Friday, 8 June 2012

Mongolia? Is That a Disease?


Consciousness of our lived reality is a constant state of mind that we find ourselves in from the very first day that we stop swimming around in water and, according to a growing number of people, even before that. The acquisition of knowledge is a task that begins primarily through this medium of environmental exposure and therefore one could argue that experience is not only the best teacher, but a key element that determines higher levels of education in society.

I didn`t think that exposure to the outside world was that big of an issue when it came to poor performing rural schools, until only a few weeks ago when I presented a lesson to my Grade 10 class on a very simple Madam and Eve Cartoon about Global Warming. In the cartoon, Thandi says to Mother Anderson ‘By using that aerosol can, you could be affecting the life of a goat herder in Mongolia’. I was not surprised when the class didn`t know where Mongolia was, so to help them along I asked if they knew where China was. Again, my class of 64 learners unanimously cried ‘No’. I was very taken aback.

If a learner doesn`t know where China is, how can we expect them to understand The Greenhouse Effect and the role China plays in it. How can anyone ever appreciate Animal Farm if they don`t know where Russia, Italy and Germany are. What’s the point in loving Mathematics when you don`t know where Greece and Arabia are and how these nation contributed to the Science of Numbers. How do we expect to build a nation filled with African pride if our kids don`t know where, once the world’s first academic centre, Timbuktu, is.

An extensive knowledge of, not only how the world works, but also seeing the practicality thereof, plays a major role in how a person grows up in it and relates to it. Children who spend their daily lives trapped in their immediate surroundings physically, unfortunately become trapped mentally as well – Out of sight is out of mind. We need to allow our children to travel, to see the world.

In addition to the therapeutic aspects that touring holds for learners, I believe that it also provides a very subtle push in the right direction towards excelling at school. It is as if saying to them ‘work a little harder, so you can be rewarded at the end of it all’. It’s no secret that the best performing schools (which are all, of course, private or, previously referred to as, Model C) provide their learners with the most extensive school trips during vacations, generally abroad.

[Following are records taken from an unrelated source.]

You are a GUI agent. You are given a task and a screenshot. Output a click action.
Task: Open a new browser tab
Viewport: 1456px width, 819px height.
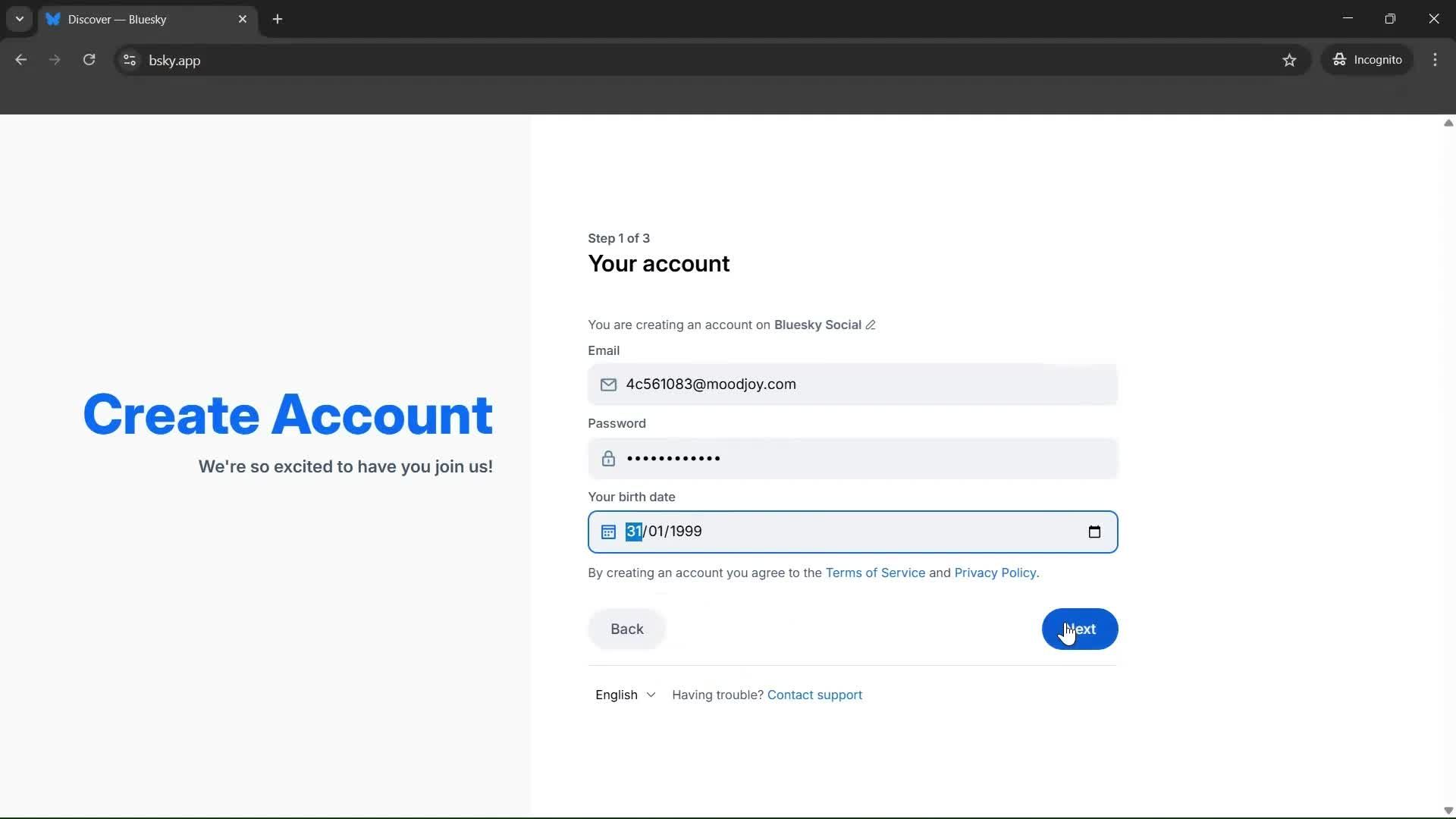click(278, 19)
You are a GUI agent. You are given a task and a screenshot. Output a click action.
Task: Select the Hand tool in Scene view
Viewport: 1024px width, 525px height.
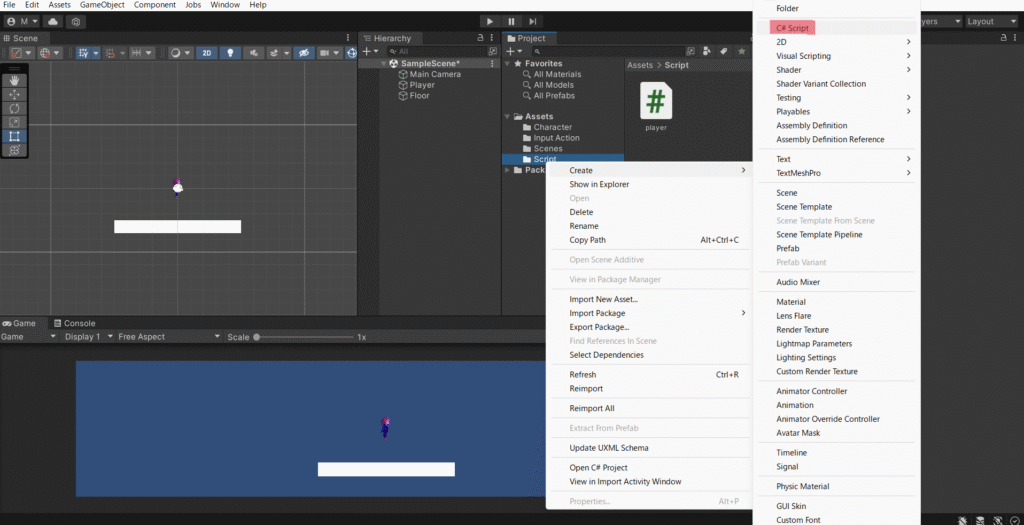click(14, 80)

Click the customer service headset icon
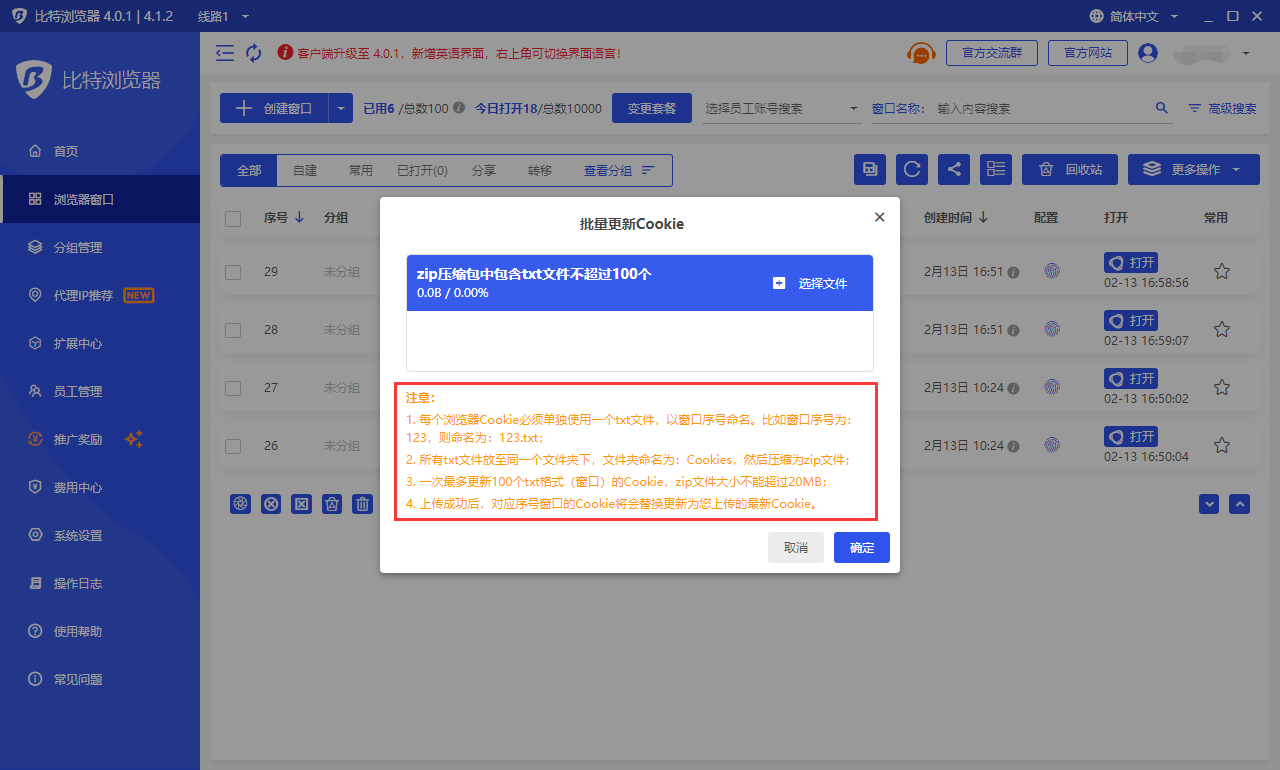click(x=920, y=53)
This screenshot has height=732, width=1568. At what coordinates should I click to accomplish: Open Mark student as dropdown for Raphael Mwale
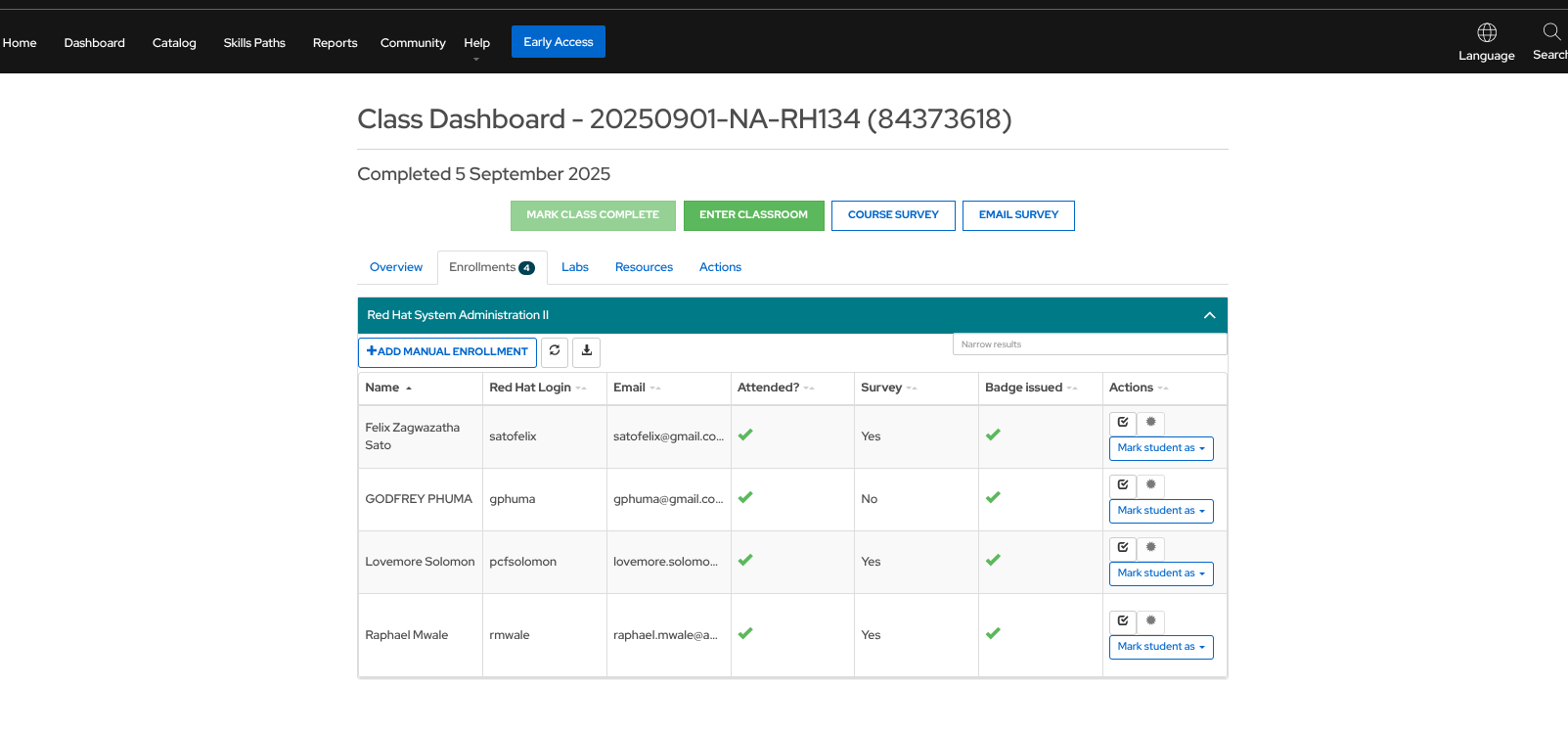pyautogui.click(x=1160, y=647)
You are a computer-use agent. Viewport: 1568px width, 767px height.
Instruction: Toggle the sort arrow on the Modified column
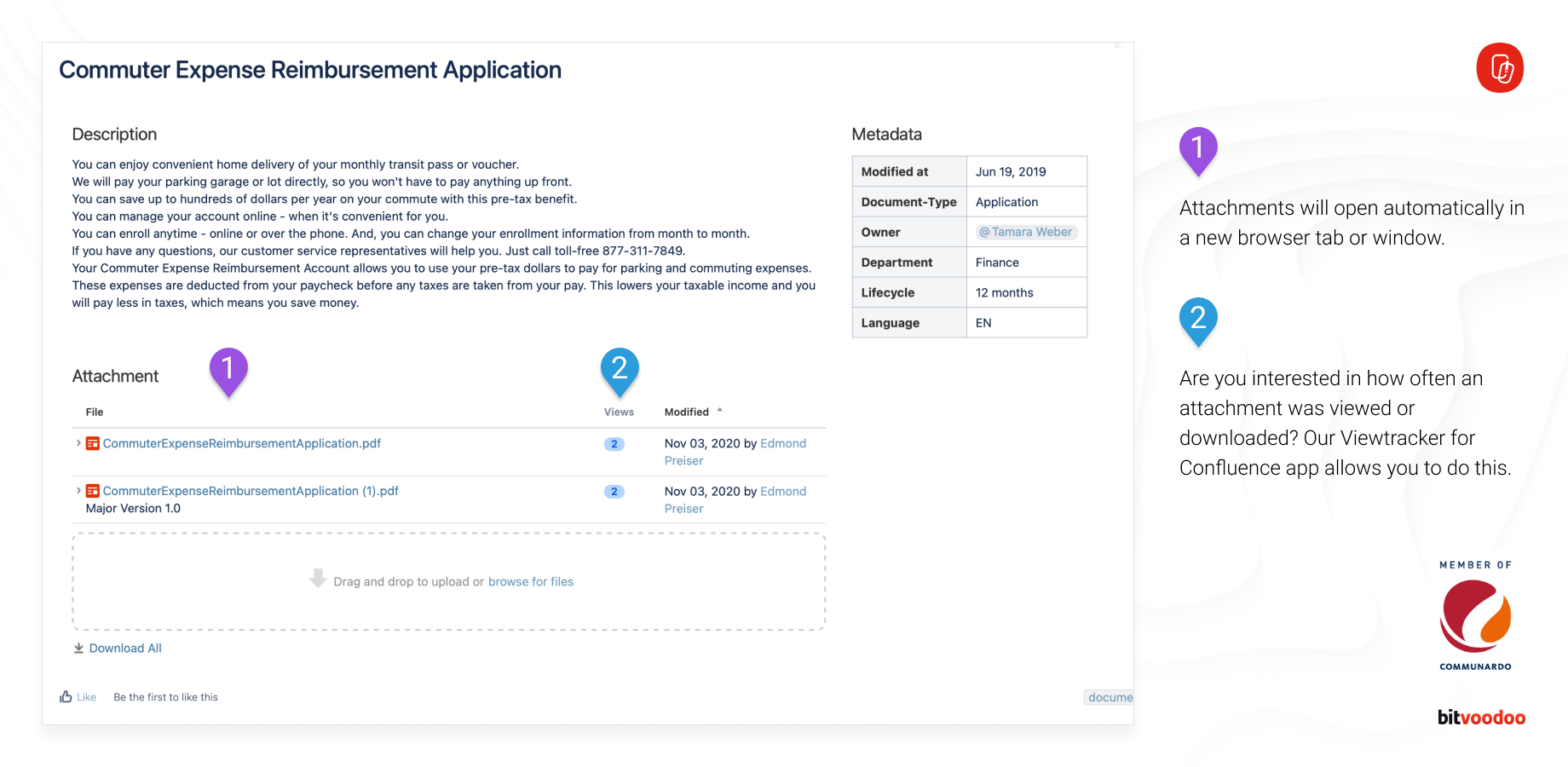click(x=720, y=410)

Now I don`t think that a township school in the middle of Hillbrow is going to afford to send it`s learners for a month to Switzerland, but no doubt, they could raise enough to send them, at the least, to Durban or Mpumalanga. It is imperative that High School learners become aware of the fact that there is a wide world waiting to be explored and that reality continues to thrive well beyond the Vaal dam.
I have since downloaded a World Map online, printed it out (unfortunately the school can only print in black and white) and put it up in the back of the class. It’s not much, but it does its job.


We live in a Global Village where the Six Degrees of Separation underlie the foundation of every relationship that we have with the world in which we live. A good education needs to be governed by a holistic awareness of the international landscape. Without an education system that strives to create citizens who understand their position in the world and how they have the power to change it, we are merely passing our existence on a chessboard with too many pawns. Lest we should end up where Matthew Arnold so vividly portrays in Dover Beach; ‘And we are here as on a darkling plain, swept with confused alarms on struggle and flight, where ignorant armies clash by night’.